Payette lawsuit reply

Payette lawsuit reply

Original post

(Sharon – did I miss a new rule about threads being closed to new comments?  This one was started 8/13, and Steve replied 9/7, but I couldn’t today and it says “comments are closed” at the end.)

Steve posted this from AFRC:

Ninth Circuit Undercuts Collaborative Landscape Management

A Ninth Circuit ruling on August 13 strikes an unfortunate blow against collaborative landscape management. The court rejected the Lost Creek-Boulder Creek collaborative project, which is part of the Collaborative Forest Landscape Restoration Program (CFLRP). Most strikingly, the court’s analysis contains a fundamental misunderstanding of forest planning. It wrongly assumes that the project’s design is binding on future projects in the same area, though the project did not amend the governing forest plan. The irony is that the project focuses on restoration rather than timber production, and the court accepted the environmental groups’ challenge on that basis. The court’s decision is so flawed that the government has already taken the unusual step of filing a petition for rehearing.

In the Payette National Forest, fire suppression has led to accumulations of small and medium-sized trees, making wildfires harder to control and more damaging to the land and adjacent communities. A diverse group of private and not-for-profit interests came together and formed the Payette Forest Coalition (PFC). Despite different backgrounds, the group found a shared interest in reducing uncharacteristic wildfires, improving wildlife habitat, water quality and watershed health, enhancing recreational access, and supporting the economies of local communities. The PFC worked closely with the Forest Service to design the Lost Creek-Boulder Creek project, which aims to restore approximately 80,000 acres.

The project reflects a common understanding that doing nothing is not an option. Without prescribed burns and noncommercial thinning, at least 40,000 acres remain at risk of mortality from insect, disease and fire, 25 culverts will not be replaced (to the detriment of bull trout), and 55 MMBF of logs will not be manufactured into wood products while maintaining the approximately 1,100 associated jobs.

Environmental plaintiffs alleged that the Forest Service improperly failed to consult on bull trout critical habitat at the Forest Plan Level, improperly relied on a draft wildlife conservation strategy, improperly changed the desired condition for forested lands within the project area and failed to follow the proper procedures regarding the minimum road system in the project area. AFRC attorneys represented both the PFC and Adams County in the litigation.

The district court rejected all these challenges. In denying a request for injunctive relief, it found “the collaborative efforts of all Defendants in developing the Project is in the public’s interest,” and that “the public has an interest in supporting the collaborative process that was used in this case to develop the Project.”

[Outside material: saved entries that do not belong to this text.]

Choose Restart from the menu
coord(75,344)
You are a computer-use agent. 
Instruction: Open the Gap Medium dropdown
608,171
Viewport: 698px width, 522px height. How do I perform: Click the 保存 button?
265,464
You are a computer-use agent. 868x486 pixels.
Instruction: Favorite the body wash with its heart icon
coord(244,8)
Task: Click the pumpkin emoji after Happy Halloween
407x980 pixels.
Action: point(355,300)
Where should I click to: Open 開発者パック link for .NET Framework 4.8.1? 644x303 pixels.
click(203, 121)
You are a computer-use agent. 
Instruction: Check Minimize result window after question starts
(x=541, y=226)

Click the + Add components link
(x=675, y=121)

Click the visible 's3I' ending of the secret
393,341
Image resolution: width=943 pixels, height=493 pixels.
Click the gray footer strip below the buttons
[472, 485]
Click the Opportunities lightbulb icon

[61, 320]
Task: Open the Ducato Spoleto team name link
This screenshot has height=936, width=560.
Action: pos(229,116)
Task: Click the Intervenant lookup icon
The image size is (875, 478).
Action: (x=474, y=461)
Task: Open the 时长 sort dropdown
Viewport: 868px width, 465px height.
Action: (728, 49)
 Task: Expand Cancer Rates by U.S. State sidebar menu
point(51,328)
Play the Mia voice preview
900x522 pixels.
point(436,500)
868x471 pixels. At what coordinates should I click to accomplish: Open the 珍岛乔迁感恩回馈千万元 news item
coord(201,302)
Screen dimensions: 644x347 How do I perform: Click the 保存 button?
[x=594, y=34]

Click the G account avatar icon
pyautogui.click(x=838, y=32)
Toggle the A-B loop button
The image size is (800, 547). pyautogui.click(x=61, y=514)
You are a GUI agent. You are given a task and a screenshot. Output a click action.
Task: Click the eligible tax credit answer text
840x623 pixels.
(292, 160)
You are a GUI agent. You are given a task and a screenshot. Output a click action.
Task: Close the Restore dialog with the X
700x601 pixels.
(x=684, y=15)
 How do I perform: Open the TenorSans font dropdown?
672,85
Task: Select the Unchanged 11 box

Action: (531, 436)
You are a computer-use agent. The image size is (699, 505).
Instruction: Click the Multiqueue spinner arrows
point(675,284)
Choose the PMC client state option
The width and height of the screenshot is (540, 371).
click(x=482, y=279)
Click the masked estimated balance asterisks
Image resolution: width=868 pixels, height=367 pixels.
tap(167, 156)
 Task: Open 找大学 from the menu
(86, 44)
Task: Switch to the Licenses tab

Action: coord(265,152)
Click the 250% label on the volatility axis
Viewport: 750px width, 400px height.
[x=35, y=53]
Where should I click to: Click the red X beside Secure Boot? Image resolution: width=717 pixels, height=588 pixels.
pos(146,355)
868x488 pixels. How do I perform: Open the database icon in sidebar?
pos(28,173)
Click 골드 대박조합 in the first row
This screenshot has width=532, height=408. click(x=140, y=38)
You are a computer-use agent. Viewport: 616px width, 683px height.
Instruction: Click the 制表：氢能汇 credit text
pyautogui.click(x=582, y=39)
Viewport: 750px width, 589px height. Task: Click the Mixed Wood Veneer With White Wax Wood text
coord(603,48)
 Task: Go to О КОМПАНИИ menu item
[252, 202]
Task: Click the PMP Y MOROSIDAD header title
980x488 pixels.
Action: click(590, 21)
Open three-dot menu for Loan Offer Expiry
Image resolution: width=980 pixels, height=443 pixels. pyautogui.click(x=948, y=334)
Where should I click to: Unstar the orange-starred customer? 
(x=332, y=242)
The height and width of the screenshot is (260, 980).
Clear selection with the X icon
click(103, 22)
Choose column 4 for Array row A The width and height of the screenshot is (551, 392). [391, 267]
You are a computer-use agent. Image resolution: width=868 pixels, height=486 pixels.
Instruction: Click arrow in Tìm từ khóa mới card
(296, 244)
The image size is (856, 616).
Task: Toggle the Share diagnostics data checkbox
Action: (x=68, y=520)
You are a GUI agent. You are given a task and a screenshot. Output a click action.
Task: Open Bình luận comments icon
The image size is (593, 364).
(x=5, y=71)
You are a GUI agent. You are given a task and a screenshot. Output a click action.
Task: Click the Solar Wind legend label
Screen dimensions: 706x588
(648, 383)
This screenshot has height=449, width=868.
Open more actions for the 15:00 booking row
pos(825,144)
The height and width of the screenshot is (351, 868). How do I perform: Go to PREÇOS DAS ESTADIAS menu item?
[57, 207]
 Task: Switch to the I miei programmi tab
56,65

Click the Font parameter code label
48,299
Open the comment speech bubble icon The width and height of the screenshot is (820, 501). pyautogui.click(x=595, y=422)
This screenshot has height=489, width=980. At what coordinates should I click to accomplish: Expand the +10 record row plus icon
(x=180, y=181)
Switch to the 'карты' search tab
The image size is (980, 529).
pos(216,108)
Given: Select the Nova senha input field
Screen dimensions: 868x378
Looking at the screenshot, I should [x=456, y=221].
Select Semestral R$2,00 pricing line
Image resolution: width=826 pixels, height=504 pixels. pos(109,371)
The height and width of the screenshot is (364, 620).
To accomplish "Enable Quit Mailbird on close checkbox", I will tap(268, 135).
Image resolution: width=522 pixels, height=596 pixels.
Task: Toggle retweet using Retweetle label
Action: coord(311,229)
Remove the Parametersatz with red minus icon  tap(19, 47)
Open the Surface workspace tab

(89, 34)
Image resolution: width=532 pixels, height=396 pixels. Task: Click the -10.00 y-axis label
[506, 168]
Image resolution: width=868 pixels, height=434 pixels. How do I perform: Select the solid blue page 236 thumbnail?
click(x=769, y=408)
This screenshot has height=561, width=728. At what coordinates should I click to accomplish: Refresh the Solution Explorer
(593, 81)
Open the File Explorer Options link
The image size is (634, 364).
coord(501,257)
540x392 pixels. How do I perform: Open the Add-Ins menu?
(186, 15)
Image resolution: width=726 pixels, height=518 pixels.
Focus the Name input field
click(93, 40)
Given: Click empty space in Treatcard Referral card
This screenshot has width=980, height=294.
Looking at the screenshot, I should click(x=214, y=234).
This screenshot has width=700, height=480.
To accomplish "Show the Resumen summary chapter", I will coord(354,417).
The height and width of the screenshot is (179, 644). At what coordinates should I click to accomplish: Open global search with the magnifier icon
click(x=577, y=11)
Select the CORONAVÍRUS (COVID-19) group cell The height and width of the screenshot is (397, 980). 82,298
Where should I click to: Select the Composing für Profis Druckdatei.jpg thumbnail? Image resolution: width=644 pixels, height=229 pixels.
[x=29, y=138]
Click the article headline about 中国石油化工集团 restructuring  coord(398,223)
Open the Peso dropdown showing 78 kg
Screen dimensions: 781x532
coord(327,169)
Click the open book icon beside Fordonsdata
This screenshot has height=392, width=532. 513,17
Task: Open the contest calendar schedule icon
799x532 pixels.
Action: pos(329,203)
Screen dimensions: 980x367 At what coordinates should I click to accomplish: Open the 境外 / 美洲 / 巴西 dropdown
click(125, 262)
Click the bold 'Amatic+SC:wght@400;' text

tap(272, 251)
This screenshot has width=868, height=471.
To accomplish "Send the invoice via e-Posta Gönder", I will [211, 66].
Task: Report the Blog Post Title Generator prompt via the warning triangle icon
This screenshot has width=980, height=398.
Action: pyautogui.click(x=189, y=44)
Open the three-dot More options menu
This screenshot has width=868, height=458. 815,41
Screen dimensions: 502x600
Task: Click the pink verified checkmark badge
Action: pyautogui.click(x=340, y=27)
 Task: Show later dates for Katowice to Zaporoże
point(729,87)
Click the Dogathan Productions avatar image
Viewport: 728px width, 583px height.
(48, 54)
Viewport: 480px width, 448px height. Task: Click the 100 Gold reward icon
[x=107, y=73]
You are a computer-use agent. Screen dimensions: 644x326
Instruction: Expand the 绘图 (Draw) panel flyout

The Ninth Circuit ignored all these factors, and its opinion does not mention the collaborative process at all. Instead, it assumes that the restoration emphasis of the project is a binding forest plan amendment and compares that to the existing forest plan, rather than analyzing whether the project is consistent with the forest plan. This upside-down ruling shows that litigation reform is a necessary element to any meaningful change on our forests.

The PFC has reiterated its commitment to restoration work despite the court setback. AFRC will continue to work with the PFC in its efforts to bring meaningful forest restoration to the Payette and appreciates the work of our partners on the Forest. /Lawson Fite

My response:

Not surprising.  The “fundamental misunderstanding of forest planning” (NFMA) lies with the Forest Service.

“It (the court) wrongly assumes that the project’s design is binding on future projects in the same area… Instead, it assumes that the restoration emphasis of the project is a binding forest plan amendment and compares that to the existing forest plan.”   The court didn’t “assume;” it took the Forest at its word that it had changed plan direction applicable to this project, and the court decided that as a matter of law, the changes that the Forest admitted it made can’t be made project-by-project. Even if the Forest hadn’t admitted it, desired conditions, by definition, apply to areas and timeframes larger than a project and require the forest planning process. The court understood that if the Forest Service could legally do what it did here, plan components wouldn’t matter, which is not what was intended by NFMA’s consistency requirement.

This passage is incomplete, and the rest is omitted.